◆ ABOUT THIS EXERCISE ◆
Lines before the one containing "How do I perform: Click the List view icon?" are left out; that line and all after it, through the end of the records, must be transcribed exactly.

(Dataset excerpts)
———
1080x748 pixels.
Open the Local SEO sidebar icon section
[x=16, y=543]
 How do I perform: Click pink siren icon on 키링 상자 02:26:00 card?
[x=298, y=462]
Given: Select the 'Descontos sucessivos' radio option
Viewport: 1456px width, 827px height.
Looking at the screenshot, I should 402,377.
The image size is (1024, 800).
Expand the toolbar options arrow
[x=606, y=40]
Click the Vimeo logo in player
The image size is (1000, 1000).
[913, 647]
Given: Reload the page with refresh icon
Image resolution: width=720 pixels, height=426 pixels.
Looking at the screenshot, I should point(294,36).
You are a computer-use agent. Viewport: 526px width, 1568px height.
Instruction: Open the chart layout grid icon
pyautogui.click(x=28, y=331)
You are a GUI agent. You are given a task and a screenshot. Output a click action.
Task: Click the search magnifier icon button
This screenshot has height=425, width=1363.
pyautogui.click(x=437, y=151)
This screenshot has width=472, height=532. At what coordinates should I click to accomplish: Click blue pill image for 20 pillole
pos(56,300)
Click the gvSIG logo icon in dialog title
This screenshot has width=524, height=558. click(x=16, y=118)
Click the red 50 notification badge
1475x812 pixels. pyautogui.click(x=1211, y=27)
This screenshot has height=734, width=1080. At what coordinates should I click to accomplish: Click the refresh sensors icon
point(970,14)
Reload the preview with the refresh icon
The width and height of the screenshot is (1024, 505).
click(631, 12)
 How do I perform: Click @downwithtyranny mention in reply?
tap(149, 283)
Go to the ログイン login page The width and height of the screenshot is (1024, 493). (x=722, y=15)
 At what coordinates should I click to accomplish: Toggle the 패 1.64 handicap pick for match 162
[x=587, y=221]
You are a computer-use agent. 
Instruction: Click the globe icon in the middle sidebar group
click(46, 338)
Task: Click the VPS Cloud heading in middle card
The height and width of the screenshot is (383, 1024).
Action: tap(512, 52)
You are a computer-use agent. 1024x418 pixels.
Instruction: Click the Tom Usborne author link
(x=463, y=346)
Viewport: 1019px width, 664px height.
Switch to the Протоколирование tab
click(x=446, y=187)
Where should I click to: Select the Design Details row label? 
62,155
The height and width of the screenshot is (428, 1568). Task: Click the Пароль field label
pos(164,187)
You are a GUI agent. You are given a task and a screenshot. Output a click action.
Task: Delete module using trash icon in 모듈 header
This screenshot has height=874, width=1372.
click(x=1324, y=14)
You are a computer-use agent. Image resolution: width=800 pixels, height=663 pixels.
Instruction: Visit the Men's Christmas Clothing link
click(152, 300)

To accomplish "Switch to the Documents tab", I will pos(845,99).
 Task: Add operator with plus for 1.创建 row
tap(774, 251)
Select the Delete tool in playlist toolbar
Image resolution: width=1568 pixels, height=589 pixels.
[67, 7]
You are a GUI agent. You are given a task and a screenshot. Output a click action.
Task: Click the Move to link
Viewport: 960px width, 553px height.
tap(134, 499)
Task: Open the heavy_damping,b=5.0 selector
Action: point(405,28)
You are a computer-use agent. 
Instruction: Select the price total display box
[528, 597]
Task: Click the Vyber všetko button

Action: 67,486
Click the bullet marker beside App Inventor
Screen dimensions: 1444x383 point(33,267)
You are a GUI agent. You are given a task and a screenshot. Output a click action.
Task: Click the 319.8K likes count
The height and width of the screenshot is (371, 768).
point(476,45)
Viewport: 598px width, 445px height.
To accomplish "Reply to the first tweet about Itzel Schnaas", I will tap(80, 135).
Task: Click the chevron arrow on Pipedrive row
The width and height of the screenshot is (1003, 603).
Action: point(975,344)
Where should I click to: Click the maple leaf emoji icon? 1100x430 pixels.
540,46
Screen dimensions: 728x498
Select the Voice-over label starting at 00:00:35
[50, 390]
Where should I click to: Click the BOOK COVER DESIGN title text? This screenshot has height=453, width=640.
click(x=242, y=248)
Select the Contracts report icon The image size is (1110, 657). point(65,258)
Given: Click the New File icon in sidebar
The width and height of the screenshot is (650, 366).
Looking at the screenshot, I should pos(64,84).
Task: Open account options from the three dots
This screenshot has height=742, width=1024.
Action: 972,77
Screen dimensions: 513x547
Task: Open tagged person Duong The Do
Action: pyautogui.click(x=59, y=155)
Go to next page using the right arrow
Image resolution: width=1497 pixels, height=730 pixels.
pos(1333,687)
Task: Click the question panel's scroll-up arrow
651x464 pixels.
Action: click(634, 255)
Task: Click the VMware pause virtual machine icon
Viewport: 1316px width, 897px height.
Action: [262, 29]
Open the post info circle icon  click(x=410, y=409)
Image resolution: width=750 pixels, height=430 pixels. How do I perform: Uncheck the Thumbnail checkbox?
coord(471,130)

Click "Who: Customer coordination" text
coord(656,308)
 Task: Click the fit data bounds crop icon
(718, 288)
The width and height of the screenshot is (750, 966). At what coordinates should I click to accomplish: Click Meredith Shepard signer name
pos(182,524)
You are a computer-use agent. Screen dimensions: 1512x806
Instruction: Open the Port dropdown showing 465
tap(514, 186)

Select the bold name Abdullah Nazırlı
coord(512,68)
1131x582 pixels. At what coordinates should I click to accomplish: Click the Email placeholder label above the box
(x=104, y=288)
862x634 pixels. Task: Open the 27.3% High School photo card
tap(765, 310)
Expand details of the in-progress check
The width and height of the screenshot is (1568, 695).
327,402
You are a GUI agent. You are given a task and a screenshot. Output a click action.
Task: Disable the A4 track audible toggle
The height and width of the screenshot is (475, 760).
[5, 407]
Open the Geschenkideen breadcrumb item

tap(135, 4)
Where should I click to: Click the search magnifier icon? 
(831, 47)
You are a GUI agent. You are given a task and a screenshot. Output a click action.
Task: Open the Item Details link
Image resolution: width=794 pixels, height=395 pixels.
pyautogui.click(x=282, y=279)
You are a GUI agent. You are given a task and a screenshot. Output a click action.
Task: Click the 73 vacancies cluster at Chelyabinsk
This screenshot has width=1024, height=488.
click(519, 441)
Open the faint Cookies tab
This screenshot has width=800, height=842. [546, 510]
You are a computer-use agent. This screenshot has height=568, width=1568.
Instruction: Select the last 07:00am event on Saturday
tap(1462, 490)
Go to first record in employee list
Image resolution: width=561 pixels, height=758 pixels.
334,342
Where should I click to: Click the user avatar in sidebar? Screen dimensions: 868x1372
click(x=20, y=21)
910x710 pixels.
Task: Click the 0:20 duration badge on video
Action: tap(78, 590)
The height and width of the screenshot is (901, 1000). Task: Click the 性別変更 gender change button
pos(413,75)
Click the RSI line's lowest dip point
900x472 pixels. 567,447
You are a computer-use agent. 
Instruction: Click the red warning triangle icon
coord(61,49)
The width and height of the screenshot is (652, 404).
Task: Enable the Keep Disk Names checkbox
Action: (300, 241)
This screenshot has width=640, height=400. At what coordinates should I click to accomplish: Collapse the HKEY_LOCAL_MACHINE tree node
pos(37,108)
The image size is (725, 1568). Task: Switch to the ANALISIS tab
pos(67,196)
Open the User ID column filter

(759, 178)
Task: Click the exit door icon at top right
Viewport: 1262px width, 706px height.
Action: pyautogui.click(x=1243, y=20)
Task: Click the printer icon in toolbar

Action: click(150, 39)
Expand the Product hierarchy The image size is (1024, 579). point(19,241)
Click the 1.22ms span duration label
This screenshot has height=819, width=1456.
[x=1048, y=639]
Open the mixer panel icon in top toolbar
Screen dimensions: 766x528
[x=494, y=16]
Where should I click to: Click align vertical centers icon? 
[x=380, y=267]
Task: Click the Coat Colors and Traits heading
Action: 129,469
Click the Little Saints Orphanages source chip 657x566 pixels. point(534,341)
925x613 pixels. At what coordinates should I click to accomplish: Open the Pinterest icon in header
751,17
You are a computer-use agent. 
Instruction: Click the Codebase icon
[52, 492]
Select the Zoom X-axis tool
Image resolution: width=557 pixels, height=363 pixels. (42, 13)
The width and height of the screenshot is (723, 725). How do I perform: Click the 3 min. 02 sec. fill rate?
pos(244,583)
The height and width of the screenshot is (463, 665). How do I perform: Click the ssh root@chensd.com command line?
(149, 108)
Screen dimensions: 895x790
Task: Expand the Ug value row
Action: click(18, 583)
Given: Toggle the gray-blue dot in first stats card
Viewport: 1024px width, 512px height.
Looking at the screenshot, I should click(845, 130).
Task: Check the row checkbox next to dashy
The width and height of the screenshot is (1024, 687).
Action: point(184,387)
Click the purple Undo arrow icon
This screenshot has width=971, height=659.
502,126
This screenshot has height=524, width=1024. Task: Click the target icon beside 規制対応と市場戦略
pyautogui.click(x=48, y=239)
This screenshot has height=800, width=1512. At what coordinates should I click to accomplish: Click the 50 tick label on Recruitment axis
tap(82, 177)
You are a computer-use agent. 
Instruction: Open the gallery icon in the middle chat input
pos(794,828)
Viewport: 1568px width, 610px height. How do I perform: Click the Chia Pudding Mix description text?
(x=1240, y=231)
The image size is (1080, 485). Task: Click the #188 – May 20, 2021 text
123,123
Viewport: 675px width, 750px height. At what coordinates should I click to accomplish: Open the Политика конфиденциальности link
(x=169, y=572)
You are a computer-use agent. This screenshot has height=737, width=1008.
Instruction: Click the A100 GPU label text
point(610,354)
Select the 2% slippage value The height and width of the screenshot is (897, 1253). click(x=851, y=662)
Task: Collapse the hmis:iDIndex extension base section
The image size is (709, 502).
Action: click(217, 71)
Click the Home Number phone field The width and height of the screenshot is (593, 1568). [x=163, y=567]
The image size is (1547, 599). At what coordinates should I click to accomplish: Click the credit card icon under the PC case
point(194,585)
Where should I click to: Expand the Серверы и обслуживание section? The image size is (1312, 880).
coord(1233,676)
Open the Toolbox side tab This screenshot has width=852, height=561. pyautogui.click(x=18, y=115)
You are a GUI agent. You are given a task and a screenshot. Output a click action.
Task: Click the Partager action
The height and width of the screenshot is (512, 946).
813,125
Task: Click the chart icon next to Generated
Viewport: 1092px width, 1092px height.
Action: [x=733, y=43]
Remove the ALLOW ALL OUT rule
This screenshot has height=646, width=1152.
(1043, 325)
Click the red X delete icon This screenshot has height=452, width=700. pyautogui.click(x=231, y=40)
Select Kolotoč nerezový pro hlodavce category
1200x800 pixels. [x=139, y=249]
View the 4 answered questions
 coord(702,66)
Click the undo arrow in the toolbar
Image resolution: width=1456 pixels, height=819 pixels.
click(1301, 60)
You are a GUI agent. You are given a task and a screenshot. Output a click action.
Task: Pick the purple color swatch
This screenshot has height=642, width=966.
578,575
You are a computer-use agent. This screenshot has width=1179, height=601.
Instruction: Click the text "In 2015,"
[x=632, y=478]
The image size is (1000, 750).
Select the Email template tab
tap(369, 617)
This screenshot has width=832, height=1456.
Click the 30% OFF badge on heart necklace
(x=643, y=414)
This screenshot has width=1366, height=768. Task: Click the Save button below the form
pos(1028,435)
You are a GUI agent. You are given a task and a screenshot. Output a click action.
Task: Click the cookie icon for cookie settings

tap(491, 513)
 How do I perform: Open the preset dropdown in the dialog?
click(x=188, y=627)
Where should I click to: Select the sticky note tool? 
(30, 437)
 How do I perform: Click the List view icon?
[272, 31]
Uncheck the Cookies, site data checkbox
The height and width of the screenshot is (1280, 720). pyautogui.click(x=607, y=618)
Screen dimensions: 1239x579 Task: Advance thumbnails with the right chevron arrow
———
◆ RESULT OF THE TASK ◆
 How do I perform: Click the List view icon?
[272, 31]
Uncheck the Cookies, site data checkbox
The height and width of the screenshot is (1280, 720). pyautogui.click(x=607, y=618)
Screen dimensions: 1239x579 Task: Advance thumbnails with the right chevron arrow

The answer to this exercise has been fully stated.